# TASK OBJECTIVE
Read through the listing and copy every line that contains the word "computer".

________________

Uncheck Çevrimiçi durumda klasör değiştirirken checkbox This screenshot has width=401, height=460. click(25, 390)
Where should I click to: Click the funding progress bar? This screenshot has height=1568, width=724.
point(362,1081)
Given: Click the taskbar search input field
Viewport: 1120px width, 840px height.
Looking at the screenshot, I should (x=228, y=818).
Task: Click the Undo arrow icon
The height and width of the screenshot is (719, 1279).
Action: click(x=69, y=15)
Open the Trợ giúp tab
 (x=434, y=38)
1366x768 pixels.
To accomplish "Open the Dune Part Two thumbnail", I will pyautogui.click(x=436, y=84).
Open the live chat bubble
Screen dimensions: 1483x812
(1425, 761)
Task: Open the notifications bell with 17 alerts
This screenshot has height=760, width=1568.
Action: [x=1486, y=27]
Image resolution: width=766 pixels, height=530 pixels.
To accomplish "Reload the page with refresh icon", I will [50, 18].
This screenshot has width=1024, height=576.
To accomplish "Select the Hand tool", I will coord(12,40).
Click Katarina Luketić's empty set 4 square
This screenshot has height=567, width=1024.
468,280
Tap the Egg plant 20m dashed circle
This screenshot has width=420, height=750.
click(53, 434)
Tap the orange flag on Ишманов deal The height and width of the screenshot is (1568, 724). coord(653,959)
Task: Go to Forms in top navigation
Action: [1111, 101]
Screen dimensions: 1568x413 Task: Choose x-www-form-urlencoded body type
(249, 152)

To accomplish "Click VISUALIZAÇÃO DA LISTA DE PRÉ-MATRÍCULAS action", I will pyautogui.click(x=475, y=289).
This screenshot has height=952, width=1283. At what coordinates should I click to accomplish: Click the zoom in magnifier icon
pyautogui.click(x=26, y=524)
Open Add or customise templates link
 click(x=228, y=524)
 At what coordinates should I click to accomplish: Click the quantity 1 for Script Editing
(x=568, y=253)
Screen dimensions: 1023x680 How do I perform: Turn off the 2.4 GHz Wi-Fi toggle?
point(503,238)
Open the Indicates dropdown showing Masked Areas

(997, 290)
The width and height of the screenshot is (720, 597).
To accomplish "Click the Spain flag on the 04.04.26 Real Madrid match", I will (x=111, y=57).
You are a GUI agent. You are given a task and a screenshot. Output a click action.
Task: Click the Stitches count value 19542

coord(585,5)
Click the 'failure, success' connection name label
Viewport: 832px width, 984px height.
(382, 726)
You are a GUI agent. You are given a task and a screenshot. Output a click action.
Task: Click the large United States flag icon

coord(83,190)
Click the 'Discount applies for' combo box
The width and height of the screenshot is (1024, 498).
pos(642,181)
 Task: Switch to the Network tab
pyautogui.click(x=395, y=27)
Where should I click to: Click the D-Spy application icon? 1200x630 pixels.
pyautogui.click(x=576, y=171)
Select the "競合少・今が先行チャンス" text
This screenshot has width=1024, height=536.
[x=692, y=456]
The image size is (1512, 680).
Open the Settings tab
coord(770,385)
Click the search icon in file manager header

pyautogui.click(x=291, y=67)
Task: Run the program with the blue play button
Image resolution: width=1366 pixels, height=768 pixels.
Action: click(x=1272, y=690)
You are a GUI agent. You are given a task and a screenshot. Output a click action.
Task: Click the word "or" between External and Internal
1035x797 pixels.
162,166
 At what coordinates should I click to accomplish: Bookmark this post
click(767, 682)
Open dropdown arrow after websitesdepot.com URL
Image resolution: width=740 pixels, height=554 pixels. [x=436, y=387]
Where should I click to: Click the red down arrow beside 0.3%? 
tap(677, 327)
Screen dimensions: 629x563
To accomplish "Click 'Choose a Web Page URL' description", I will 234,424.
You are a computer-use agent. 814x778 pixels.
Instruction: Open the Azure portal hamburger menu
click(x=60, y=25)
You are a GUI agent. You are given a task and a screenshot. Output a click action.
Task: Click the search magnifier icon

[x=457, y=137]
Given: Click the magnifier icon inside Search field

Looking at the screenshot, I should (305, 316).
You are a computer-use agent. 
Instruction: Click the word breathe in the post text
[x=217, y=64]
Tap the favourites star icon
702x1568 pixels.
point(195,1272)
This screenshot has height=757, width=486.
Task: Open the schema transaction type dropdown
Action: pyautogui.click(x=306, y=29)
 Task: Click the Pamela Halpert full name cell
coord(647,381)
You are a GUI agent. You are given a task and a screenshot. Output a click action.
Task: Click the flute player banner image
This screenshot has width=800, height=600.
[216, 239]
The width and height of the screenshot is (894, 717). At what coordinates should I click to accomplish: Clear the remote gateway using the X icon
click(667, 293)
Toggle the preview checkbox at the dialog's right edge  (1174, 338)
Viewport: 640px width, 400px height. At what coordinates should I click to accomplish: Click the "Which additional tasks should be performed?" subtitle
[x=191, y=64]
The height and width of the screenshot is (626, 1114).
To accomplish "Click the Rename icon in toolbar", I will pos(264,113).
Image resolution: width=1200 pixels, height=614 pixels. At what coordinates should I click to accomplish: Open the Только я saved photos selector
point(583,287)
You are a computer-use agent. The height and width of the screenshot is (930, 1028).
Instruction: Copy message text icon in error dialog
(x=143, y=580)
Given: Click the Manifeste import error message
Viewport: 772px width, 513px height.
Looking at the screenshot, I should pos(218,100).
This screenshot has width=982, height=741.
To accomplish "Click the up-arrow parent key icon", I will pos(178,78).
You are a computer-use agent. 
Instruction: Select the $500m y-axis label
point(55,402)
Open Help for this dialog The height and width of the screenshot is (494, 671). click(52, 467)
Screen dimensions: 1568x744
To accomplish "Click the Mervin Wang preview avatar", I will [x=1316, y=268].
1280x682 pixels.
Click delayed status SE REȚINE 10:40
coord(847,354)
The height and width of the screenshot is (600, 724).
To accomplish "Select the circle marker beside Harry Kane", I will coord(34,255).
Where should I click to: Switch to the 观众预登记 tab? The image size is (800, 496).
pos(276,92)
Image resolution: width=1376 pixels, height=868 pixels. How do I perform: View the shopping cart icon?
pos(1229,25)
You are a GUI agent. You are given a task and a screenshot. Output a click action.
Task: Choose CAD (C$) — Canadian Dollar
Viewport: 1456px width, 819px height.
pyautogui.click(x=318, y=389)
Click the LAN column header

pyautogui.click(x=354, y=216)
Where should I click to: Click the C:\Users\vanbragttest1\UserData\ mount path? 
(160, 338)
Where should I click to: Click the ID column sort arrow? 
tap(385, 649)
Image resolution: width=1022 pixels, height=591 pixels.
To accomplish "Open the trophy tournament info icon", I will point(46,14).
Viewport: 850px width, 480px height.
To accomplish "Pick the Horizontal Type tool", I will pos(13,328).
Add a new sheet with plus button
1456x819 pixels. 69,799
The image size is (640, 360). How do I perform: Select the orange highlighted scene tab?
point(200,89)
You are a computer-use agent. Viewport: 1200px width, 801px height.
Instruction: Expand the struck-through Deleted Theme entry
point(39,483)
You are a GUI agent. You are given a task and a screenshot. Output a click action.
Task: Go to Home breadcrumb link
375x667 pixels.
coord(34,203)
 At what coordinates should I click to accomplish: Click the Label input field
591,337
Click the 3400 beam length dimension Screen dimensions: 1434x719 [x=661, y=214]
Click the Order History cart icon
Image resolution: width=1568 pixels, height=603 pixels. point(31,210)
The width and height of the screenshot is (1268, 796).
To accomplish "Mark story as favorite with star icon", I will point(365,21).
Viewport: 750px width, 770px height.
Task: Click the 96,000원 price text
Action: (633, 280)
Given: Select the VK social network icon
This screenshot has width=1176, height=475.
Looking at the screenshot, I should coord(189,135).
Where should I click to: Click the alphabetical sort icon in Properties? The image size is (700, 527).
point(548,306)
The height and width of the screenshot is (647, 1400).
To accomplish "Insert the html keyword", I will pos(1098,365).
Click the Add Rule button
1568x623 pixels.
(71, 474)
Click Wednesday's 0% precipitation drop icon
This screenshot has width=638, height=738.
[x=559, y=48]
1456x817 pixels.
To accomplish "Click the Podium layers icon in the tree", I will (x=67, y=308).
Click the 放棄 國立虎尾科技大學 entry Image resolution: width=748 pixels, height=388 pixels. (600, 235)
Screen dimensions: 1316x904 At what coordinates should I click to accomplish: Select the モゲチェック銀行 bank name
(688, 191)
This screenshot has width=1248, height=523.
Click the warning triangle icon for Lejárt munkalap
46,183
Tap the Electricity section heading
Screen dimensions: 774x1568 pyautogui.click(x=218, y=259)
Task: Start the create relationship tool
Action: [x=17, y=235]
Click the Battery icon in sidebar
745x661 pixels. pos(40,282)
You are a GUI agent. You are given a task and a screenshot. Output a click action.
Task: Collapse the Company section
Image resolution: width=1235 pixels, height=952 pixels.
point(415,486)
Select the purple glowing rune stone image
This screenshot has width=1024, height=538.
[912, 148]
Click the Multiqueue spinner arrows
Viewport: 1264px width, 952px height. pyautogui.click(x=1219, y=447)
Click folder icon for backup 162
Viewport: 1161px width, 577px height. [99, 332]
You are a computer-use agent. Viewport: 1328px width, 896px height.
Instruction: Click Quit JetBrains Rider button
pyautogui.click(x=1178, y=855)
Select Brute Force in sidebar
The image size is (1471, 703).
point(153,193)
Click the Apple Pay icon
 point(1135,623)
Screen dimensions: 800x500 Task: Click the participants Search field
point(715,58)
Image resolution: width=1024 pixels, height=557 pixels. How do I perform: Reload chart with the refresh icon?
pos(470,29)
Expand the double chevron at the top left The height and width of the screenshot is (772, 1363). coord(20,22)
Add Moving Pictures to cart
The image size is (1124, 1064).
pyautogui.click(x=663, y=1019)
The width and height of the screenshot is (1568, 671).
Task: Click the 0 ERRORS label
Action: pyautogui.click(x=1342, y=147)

________________

# SOLUTION
You are a computer-use agent. 814x778 pixels.
You are a computer-use agent. 
You are a computer-use agent. The height and width of the screenshot is (930, 1028).
You are a computer-use agent. 
You are a computer-use agent. Viewport: 1200px width, 801px height.
You are a computer-use agent. Viewport: 1328px width, 896px height.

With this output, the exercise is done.